Asian markets were turbulent overnight – China’s main index lost 1.5% and Tokyo closed 0.65% down, having been down almost 3% at one point.
Other countries that trade heavily with China also felt the pain – Australia fell by more than 2% and New Zealand by 1.7%. China is Australia’s top trading partner and New Zealand’s second.
The FTSE 100 dropped by 0.6% in early trading, with the worsening trade dispute hurting exporters and commodities-focused companies.
In the second hour of trading, however, it staged a slight recovery – up 0.05%, as other European markets steadied.
Markets.com analyst Neil Wilson said: “We’ve had such heavy selling I wouldn’t be surprised to see some bump-ups as bulls test the water for a dip.
“We should expect things to get worse before they get better.
“There is likely a bit more pain ahead, but I feel the market will eventually turn around.”
Wall Street suffered its biggest loss since December: the Standard & Poor’s 500 index dropped 3%, the Dow Jones Industrial Average lost 2.9%, and the Nasdaq composite fell 3.5%.
On Monday, the US accused China of being a currency manipulator, after the value of its currency the yuan fell sharply to an 11-year low.
The yuan has fallen 2.3% in the three days since US President Donald Trump announced he would impose 10% tariffs on $300bn (£247bn) of Chinese imports from September.
The fall was seen as Beijing trying to offset the incoming US tariffs by trying to make its products cheaper.
Stephen Innes, managing partner at VM Markets Pte, said Beijing had “unleashed their version of shock and that the yuan’s weakening had “sent a tsunami of risk aversion across global markets leaving a swath of market carnage in its wake”.

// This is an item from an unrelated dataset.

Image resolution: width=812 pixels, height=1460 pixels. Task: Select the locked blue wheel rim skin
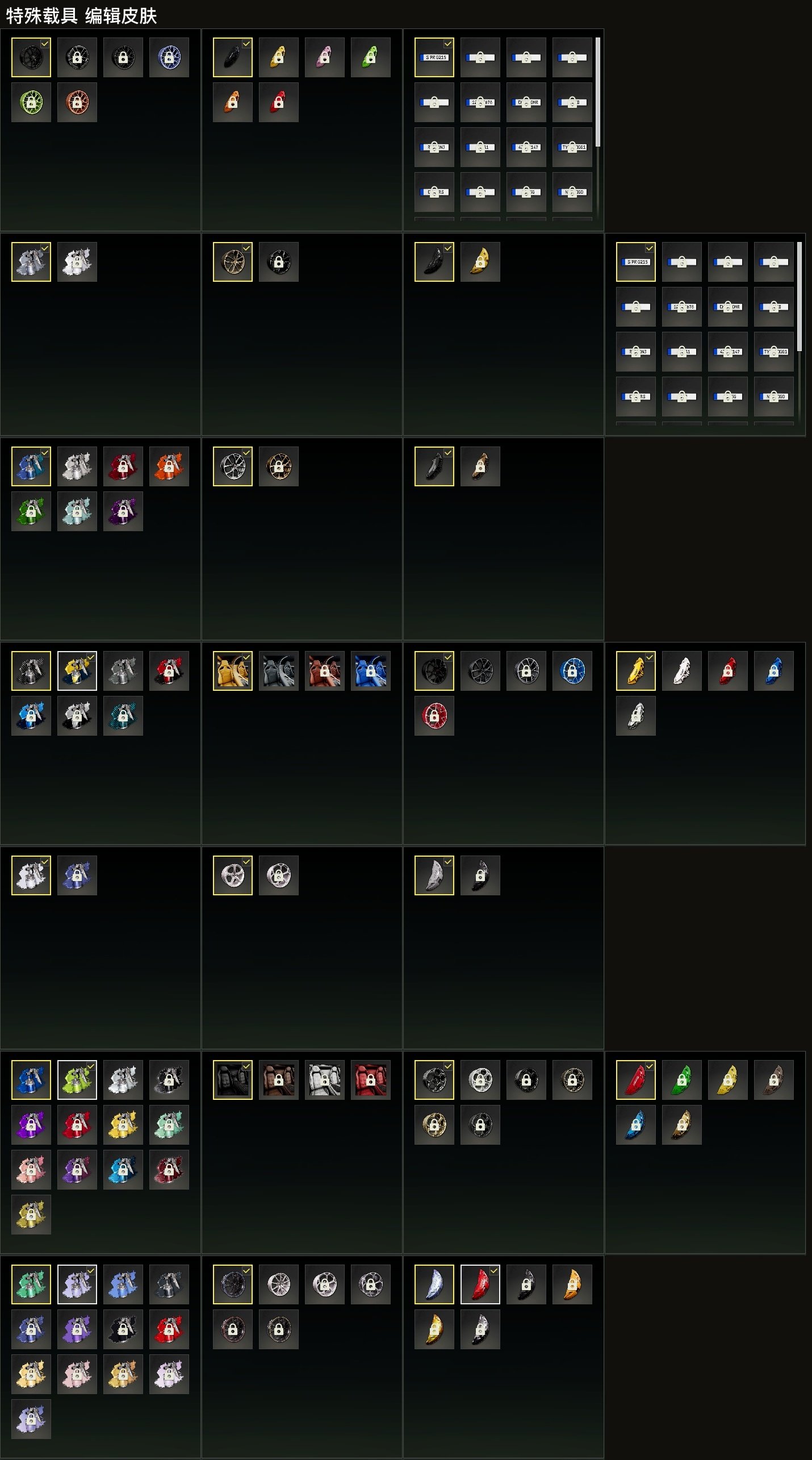click(169, 57)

US Treasury Secretary Steven Mnuchin vowed to engage with the International Monetary Fund to eliminate what the Treasury described as an “unfair competitive advantage” created by Beijing.
By Tuesday the yuan had pulled back from an all-time low, however.
China’s official Communist Party newspaper accused the US of “deliberately destroying international order” and holding its own citizens to ransom.
Despite what Mr Trump has said in the past, tariffs are not paid by China but by US businesses exporting Chinese goods.
When US consumers buy the goods in their country, they face higher prices as importers look to recover costs.
Beijing’s Ministry of Commerce has also vowed to suspend promised purchases of US farm products, defying one of the US’s major conditions for a truce in the trade dispute.
Meanwhile, the pound was up 0.3% at $1.2176, not far from last week’s 31-month low, but it hit a new 23-month low against the euro of 92.49p.